• Task statement: Convert the records, starting at the line that contains "Given: Tap the three-dot multitasking icon" and ending at the line that contains "Looking at the", into a Markdown table with a Number column for the row number and a Text column for the line, skipping blank lines. Leave the pictures out of the table.

• Data listing:
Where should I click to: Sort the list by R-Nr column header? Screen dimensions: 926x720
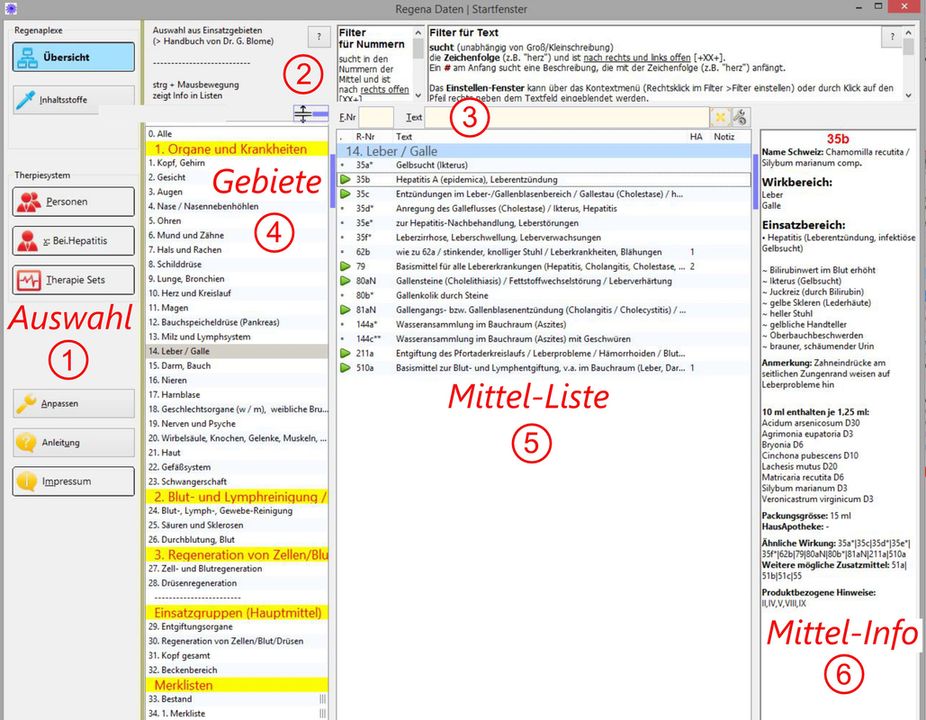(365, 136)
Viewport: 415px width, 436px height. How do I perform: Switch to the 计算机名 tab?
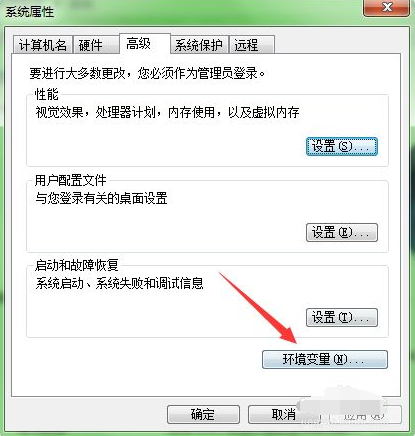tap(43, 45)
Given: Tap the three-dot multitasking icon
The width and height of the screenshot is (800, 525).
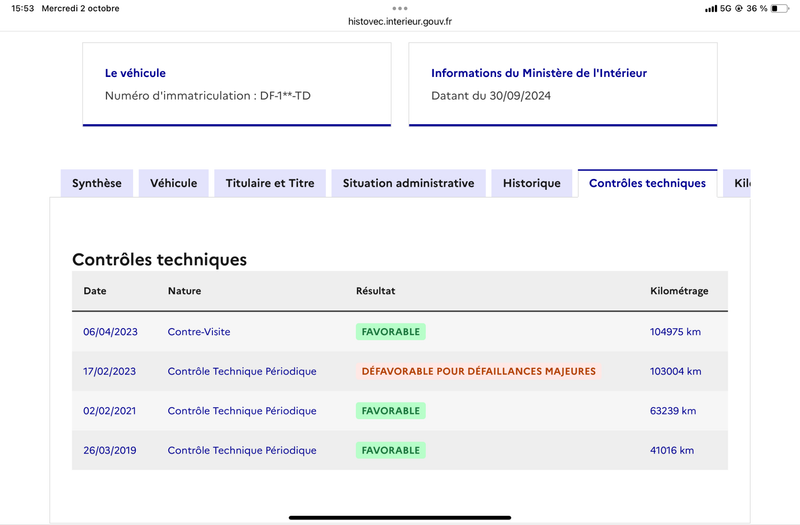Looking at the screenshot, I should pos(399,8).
==
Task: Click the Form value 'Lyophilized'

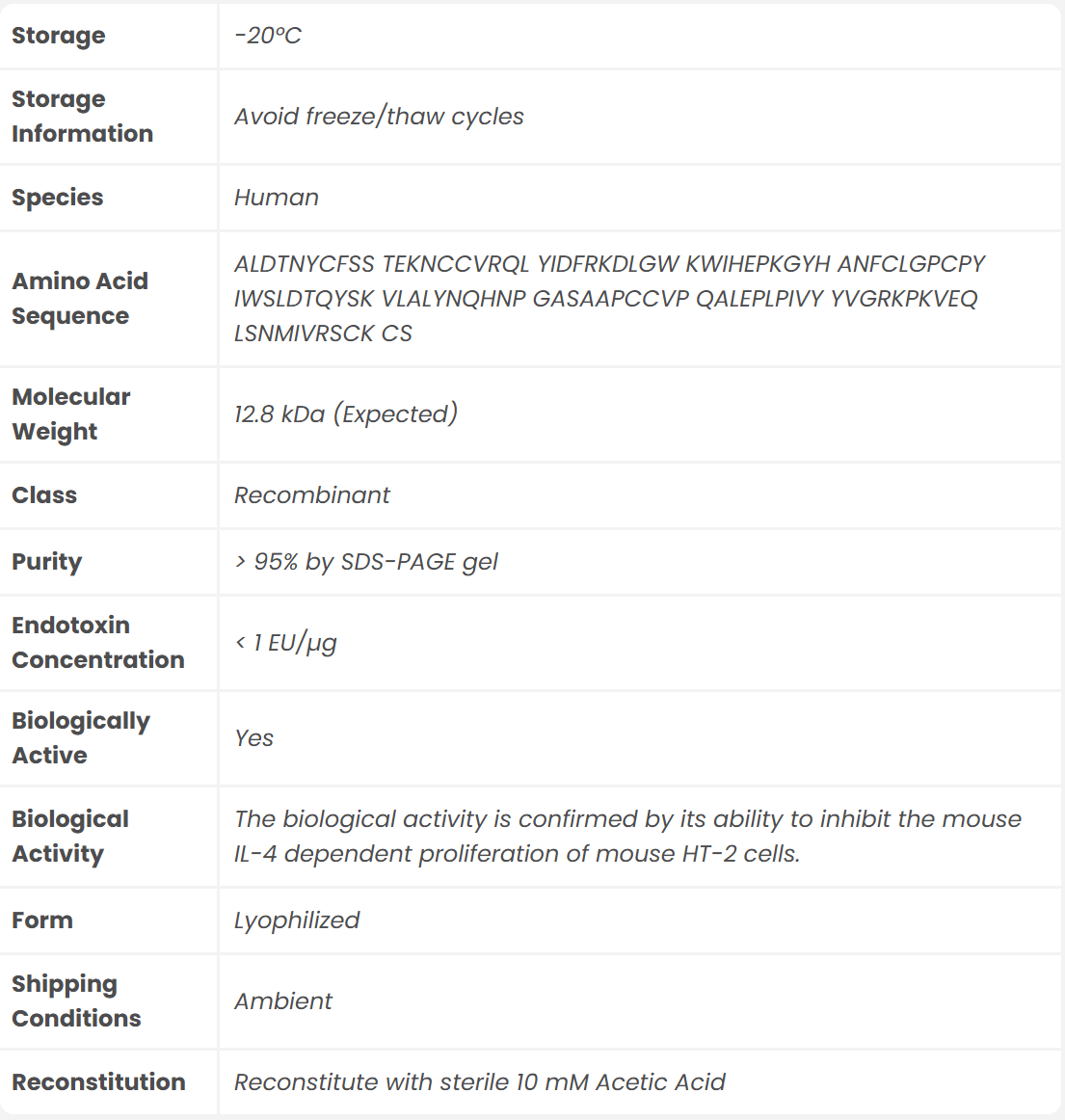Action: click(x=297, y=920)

• Written response:
| Number | Text |
|---|---|
| 1 | Given: Tap the three-dot multitasking icon |
| 2 | The width and height of the screenshot is (800, 525). |
| 3 | Looking at the screenshot, I should pos(399,8). |